### Exercise brief
Format each nonblank line of the rows below as a row in a Markdown table, with a "No." column for the row number and a "Line" column for the line's text. Leave the pictures out.

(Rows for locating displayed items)
━━━━━━━━━━━━━━━━━━━━━━━━━━━━━━

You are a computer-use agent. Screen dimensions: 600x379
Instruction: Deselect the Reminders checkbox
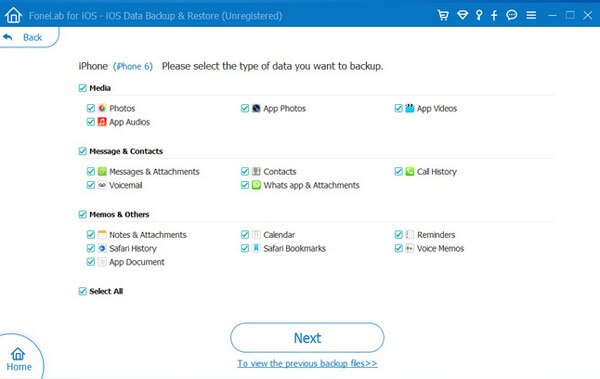click(x=398, y=235)
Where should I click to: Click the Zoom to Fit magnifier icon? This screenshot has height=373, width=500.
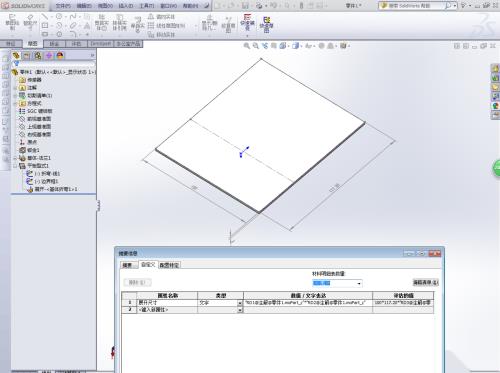pyautogui.click(x=247, y=46)
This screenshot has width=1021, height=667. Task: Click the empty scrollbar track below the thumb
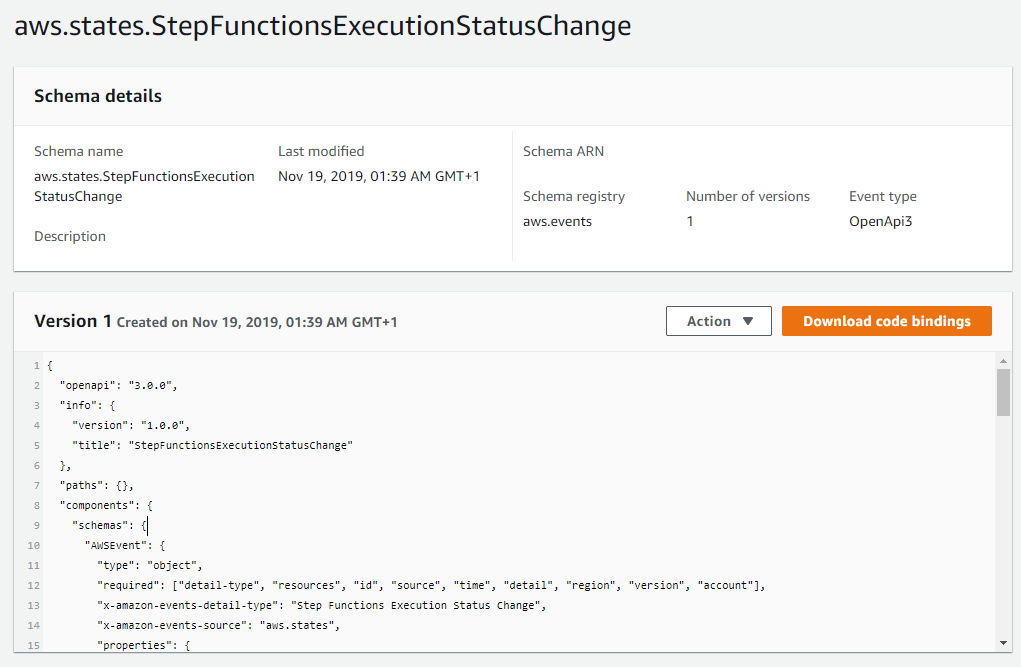pyautogui.click(x=1003, y=530)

━━━━━━━━━━━━━━━━━━━━━━━━━━━━━━

### Solution for this problem
| No. | Line |
|---|---|
| 1 | You are a computer-use agent. Screen dimensions: 600x379 |
| 2 | Instruction: Deselect the Reminders checkbox |
| 3 | click(x=398, y=235) |
| 4 | Where should I click to: Click the Zoom to Fit magnifier icon? This screenshot has height=373, width=500. |
| 5 | pyautogui.click(x=247, y=46) |
| 6 | This screenshot has width=1021, height=667. Task: Click the empty scrollbar track below the thumb |
| 7 | pyautogui.click(x=1003, y=530) |